### [TASK OBJECTIVE]
Lay out as a numbered list the lines of the listing below, from the line with "Expand the Programmes menu" up to and including the line with "tap(257, 38)", skipping blank lines and leaving the pictures out.
--- begin TASK DATA ---
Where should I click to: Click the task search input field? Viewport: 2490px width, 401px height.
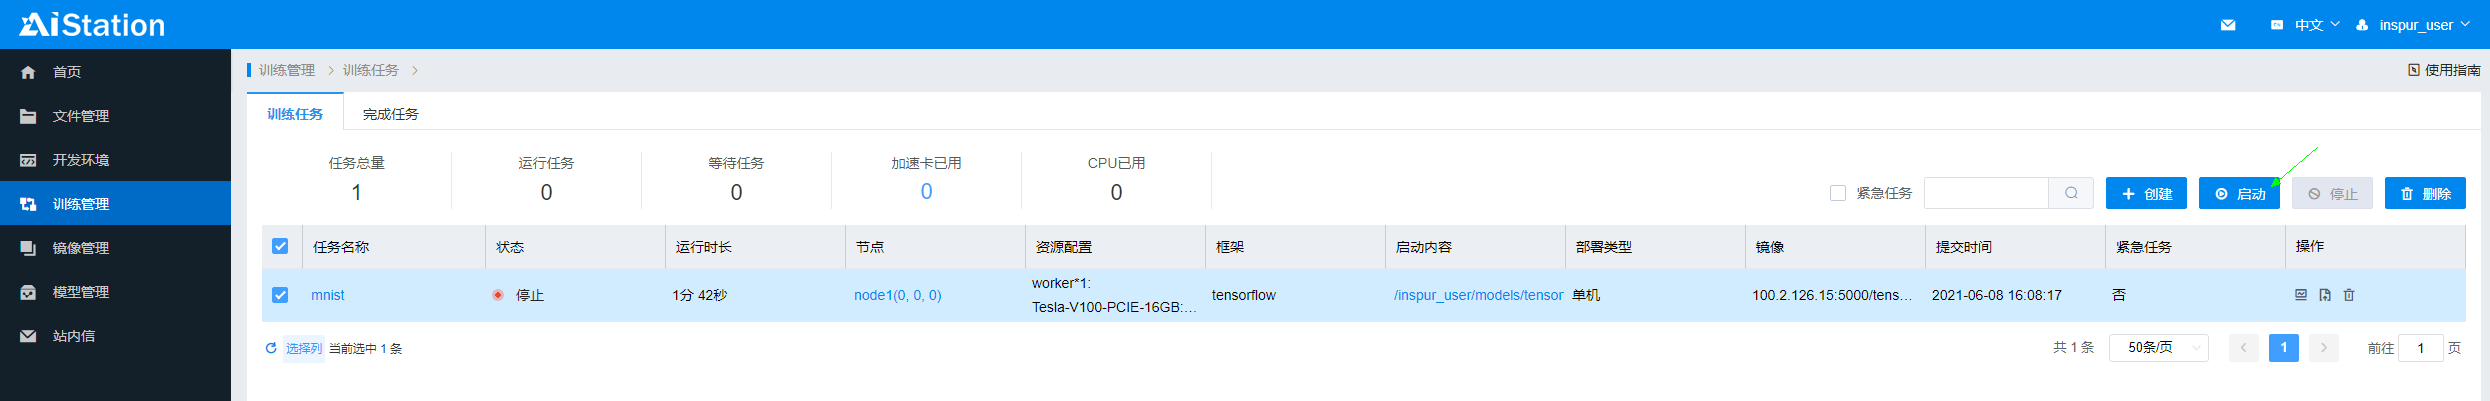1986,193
--- end TASK DATA ---
--- begin TASK DATA ---
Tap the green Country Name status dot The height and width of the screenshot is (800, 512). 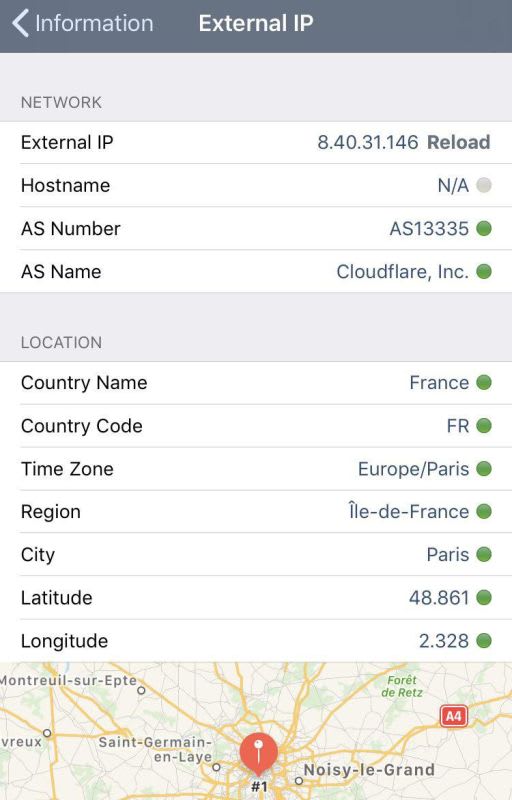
--- end TASK DATA ---
--- begin TASK DATA ---
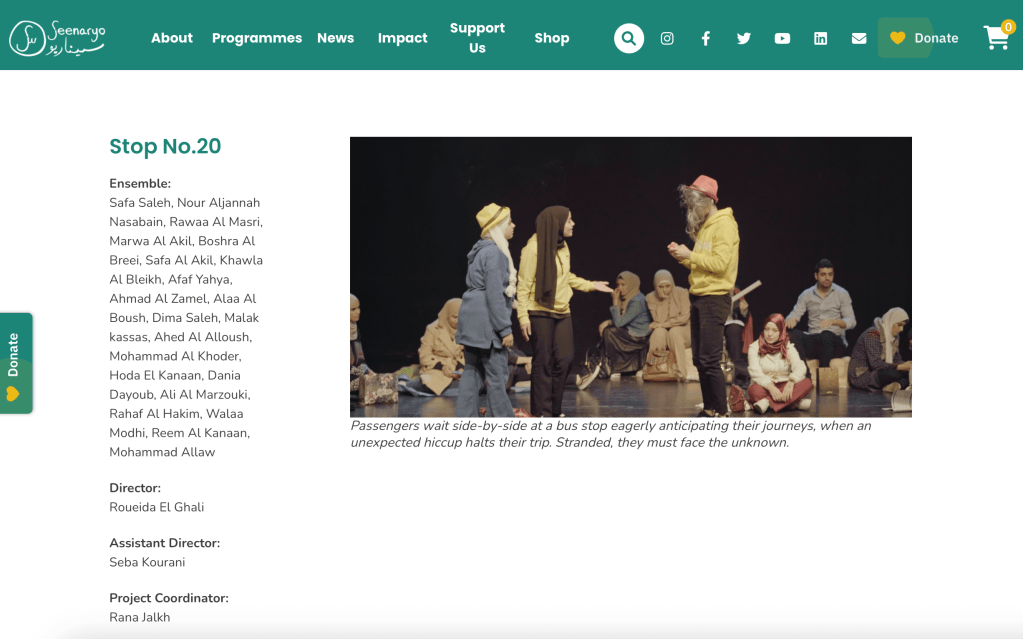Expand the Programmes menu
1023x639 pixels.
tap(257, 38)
--- end TASK DATA ---
### [COMPLETE ANSWER]
1. Expand the Programmes menu
2. 1023x639 pixels.
3. tap(257, 38)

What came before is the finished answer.